O juiz, entretanto, não acolheu o pedido da polícia para que a rede social fosse oficiada para declinar o dono do perfil, e ainda concedeu habeas corpus, de ofício, para o trancamento do inquérito. Para o magistrado, o caso é “notoriamente atípico” e não configura clara ameaça a Doria e sua família.

“O delito de ameaça, previsto no art. 147 do Código Penal, é assim redigido pelo legislador: ameaçar alguém, por palavra, escrito ou gesto, ou qualquer outro meio simbólico, de causar-lhe mal injusto e grave. No caso em tela, o que se vê é meramente um desejo de que forças divinas tragam ao agente público algum gravame, bem como à sua família”, disse Feichtenberger na decisão, da última segunda-feira (8/6).

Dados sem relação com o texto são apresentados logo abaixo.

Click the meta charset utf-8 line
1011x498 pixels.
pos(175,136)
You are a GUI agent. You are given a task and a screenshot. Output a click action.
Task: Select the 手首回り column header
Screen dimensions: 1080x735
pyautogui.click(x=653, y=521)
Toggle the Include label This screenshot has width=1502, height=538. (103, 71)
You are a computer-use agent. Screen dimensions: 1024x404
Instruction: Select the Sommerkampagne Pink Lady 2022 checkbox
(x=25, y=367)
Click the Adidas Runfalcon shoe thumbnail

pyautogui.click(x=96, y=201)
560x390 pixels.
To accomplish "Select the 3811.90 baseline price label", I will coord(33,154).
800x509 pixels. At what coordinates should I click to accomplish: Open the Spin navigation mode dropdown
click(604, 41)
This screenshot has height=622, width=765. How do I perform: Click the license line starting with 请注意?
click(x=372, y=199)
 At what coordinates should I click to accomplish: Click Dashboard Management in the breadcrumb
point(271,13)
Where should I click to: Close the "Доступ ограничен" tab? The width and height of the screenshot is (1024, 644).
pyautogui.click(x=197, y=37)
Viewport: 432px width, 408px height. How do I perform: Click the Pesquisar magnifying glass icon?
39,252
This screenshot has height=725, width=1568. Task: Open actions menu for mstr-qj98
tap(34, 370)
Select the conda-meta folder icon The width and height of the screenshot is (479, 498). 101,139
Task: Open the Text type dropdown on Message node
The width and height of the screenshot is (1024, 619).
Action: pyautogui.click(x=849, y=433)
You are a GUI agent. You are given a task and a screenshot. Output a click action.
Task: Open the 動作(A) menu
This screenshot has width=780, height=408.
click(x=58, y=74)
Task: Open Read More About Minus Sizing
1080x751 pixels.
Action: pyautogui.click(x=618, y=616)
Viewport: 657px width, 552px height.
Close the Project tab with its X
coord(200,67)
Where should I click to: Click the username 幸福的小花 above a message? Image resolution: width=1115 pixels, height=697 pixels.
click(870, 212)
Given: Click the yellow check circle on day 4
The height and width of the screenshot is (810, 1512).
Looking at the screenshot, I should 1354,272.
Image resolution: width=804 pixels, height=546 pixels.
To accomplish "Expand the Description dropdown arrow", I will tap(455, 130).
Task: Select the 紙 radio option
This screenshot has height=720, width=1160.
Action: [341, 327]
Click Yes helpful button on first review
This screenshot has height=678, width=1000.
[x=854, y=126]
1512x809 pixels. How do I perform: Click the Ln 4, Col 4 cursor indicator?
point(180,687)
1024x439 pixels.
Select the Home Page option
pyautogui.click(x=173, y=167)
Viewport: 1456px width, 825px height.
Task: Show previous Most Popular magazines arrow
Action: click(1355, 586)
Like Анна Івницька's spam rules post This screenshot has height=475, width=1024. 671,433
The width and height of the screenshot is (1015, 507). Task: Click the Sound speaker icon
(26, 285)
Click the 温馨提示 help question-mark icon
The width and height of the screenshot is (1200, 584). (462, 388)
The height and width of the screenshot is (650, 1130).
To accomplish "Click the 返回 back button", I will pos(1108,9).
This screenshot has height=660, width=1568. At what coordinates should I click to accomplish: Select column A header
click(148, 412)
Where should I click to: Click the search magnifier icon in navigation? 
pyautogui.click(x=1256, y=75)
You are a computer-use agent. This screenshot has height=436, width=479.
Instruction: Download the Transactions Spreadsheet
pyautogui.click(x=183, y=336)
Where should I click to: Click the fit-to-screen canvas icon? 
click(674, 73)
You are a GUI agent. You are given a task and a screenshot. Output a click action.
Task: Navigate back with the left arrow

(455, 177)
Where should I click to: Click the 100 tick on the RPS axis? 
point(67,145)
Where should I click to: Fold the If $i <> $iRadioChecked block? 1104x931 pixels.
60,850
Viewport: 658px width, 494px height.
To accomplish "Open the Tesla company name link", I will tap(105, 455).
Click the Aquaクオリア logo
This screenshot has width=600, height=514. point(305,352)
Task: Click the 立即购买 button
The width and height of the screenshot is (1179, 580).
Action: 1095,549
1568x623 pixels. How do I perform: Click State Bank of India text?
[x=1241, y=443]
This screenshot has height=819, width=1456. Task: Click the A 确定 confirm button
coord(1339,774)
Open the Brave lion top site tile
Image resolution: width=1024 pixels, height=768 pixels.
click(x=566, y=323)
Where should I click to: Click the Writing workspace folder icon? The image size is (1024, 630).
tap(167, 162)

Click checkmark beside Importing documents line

“Ora, no caso em questão, a ameaça de que ‘a mão do senhor pese em vc’, por evidente, não implica em nenhuma ameaça séria, mas mero desejo, ainda que reprovável, de que um gravame atinja o Governador do Estado de São Paulo e sua família. A mensagem sequer dá a entender de que haveria alguma ação, mesmo que religiosa, do investigado, apta a causar temor”, diz. “Tampouco as expressões tragédia e doença podem trazer alguma forma de ameaça, já que a mensagem traduz de maneira bastante clara que o que se espera é que essas tragédias ocorram por conta de entidades divinas”.

Assim, ainda que o magistrado tenha considerada “reprovável” a conduta, ela é “manifestamente atípica, razão pela qual não se admite a persecução criminal contra o investigado, ainda que simplesmente para o conhecimento de sua autoria, o que seria uma indevida intromissão das liberdades fundamentais de alguém que não cometeu crime algum com sua conduta”. Diz, ainda, que nada impede que isso seja tratado na esfera cível.

Embora entenda que este não tenha sido o caso, o magistrado pontua também que “a liberdade de expressão, conquanto pilar estruturante da democracia, encontra resistência em outros direitos igualmente fundamentais, em especial a dignidade da pessoa humana, de maneira que seu abuso por discursos de ódio ou deliberadamente falsos pode implicar em crime, normalmente se amoldando, ao menos, em crimes contra a honra”.

O Ministério Público do Estado de São Paulo (MPSP) já recorreu na madrugada desta quarta-feira (10/6). Na apelação, o promotor de Justiça Roberto Bacal diz que “o senhor governador realmente sentiu-se ameaçado e levou o fato à sério, tanto que contratou advogado para subscrever os termos da representação ao delegado geral da polícia de São Paulo, apresentando os documentos que comprovam os fatos alegados”.

“Há claro teor amedrontador na mensagem recebida pelo ofendido, não havendo possibilidade de acreditar-se que apenas desejava o agressor que forças  superiores operassem contra a vítima e seus familiares como destacou a decisão guerreada. Nem mesmo é conhecida a higidez mental do ofensor ou seus reais propósitos. Mas deixou claro que alguém da família do governador iria morrer, assim como morreu (conforme destacou a ameaça), o filho do Governador Alckmin. Todo texto publicado é bastante sombrio e perturbador”, diz o promotor, que defende a retomada do inquérito.

O caso tramita com o número 1511631-13.2020.8.26.0050.